Seriously, it was a great social media idea, a unique way of promoting safety that could easily be explained in a post that should have gotten much more engagement than it did. But on the road, where all people see is “SPEED LIMIT: 17.3,” there’s no room for messaging or a discussion about safety; there’s only room for safety. Sometimes less – in mundane repetition – is more in communication.
– Phillip Bogdan
The New York Times. The ‘Gates to Hell’ Are Dimming. That May Not Be a Good Thing.
Y’all, the NYT did us dirty with this 12-word headline whiplash. Who wouldn’t read the phrase “The ‘Gates to Hell’ Are Dimming” and feel a little relief?
But of course, the “click me” chaser, “That May Not Be a Good Thing,” did the bigger lift. Even if hellfire is dying down, things still suck.
No, we’re not talking about the actual fires of hell, which admittedly would be tough to measure. The piece is about a decades-long natural-gas fire burning inside the soccer field-sized Darvaza Crater in Turkmenistan.
It’s an insane visual, hence its “Gates of Hell” nickname. And it’s a bit of a tourist attraction and just an overall curiosity for nerds like me.

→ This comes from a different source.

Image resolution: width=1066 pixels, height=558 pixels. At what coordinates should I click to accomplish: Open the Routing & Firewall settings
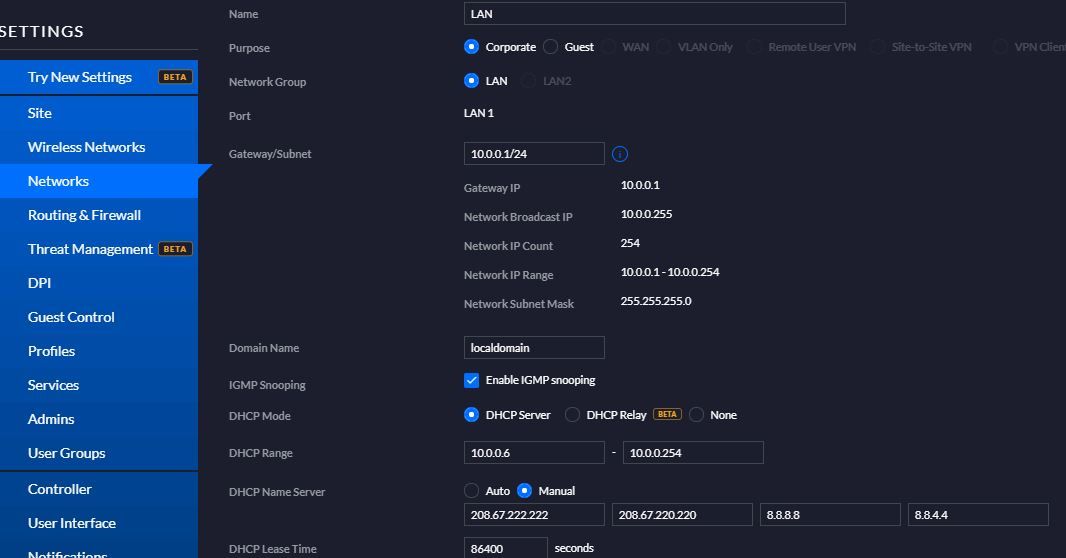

The New York Times reports, “The intensity of heat from the flames has diminished by more than 75 percent over the last three years,” which a layman like me who just wants some nice, clean air would think is a good thing.
But then comes the gut punch. NYT goes on to report that while the flames are getting smaller, greenhouse gas emissions from the inferno are still increasing. So now we’re left with a burning hell hole that looks way less cool than it did, and yet, it’s still bad for the planet.

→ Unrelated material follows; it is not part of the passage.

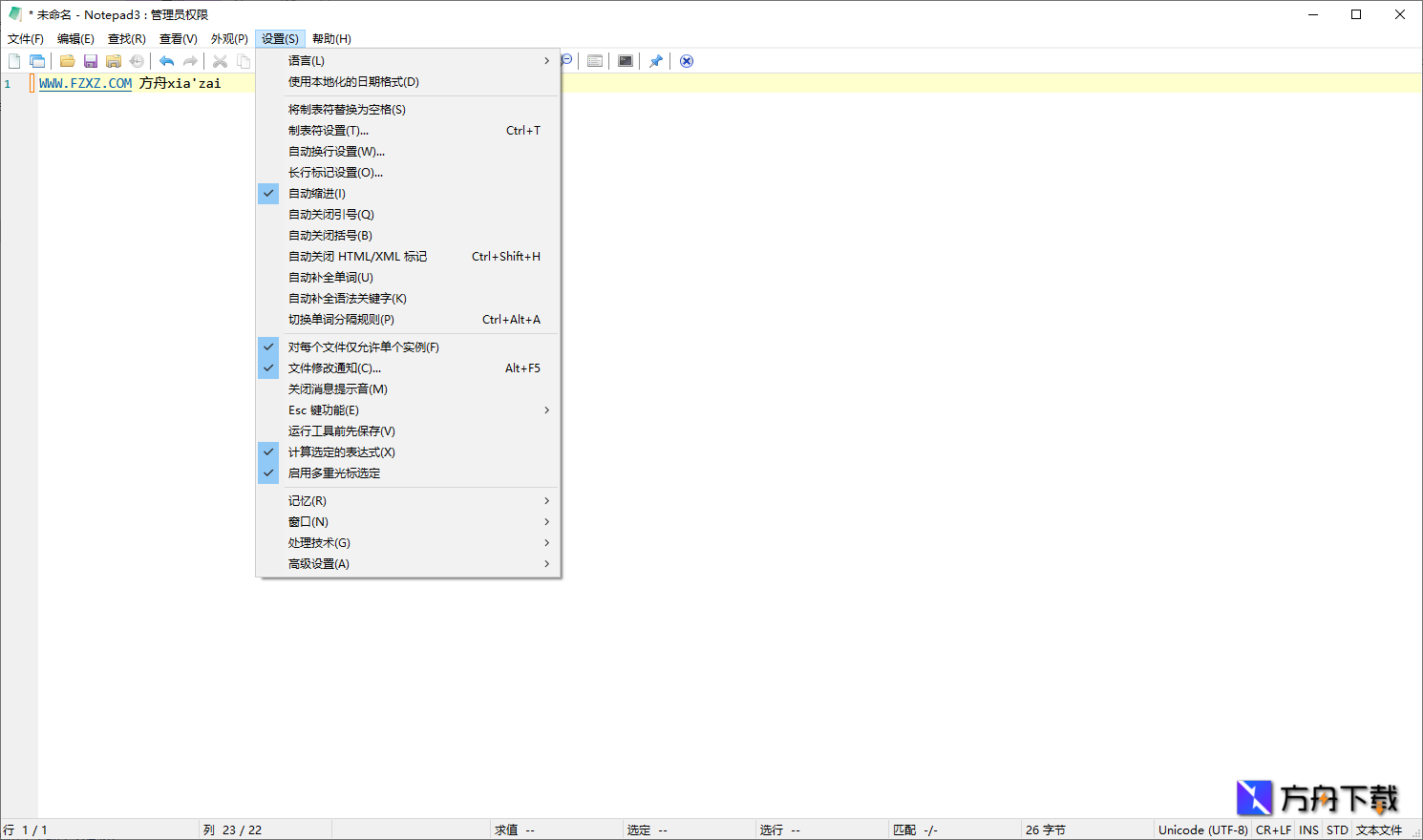Open the 外观 menu

(x=229, y=38)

Thanks for nothing, Gates of Hell.
However, I will concede that the NYT headline itself did its job, because I clicked it, read the piece, and learned something I didn’t know. So, there’s a small win in this.
Or as the NYT might describe it, Reader Harrumped at Headline She Clicked. That May Be a Good Thing.
– MaryGrace Lucas
The Athletic. Fired for cause, or for losing? Why more schools are betting they can fire coaches for free.

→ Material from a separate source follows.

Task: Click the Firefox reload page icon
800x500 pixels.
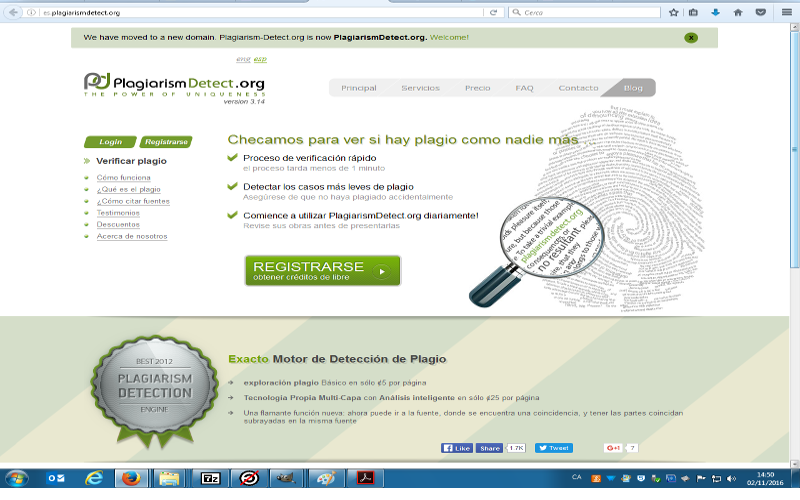Action: 493,12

The drama of the college coaching carousel has become its own form of sporting entertainment.
Who’s on the hot seat, who needs to win which game in order to survive, how much boosters need to contribute to golden parachute, a losing coach out of town. It’s a form of semi-controlled chaos that invites spectators to be participants; in the modern era, a vocal fanbase can send a Saturday night loser to the unemployment line by Sunday afternoon.
There’s a catch, of course. The cost of paying fired coaches has reached astronomical levels. Universities are on the hook for tens of millions for years following the last play call, and their donors and financial officers are sick of it. This new reality has forced schools into increasingly creative termination clauses, broadly expanding the use of “cause” for ending employment. As sports attorney Martin J. Greenberg told The Athletic this week, “The trend seems to be to find the magic words that are undefinable, maybe illusory, fire the coach for cause, then there’s negotiations (on a buyout).”
He’s right. Those magic words are becoming even more magical. Schools use them as a shield of self-defense at the inevitable moment they need to find an excuse to exit an athletic director or coach.
In doing so, they wisely insulate themselves from a full buyout, but they also contribute to more churn. Which may be good fodder for sports pundits, but bad news for bench bosses already afraid of their next firing.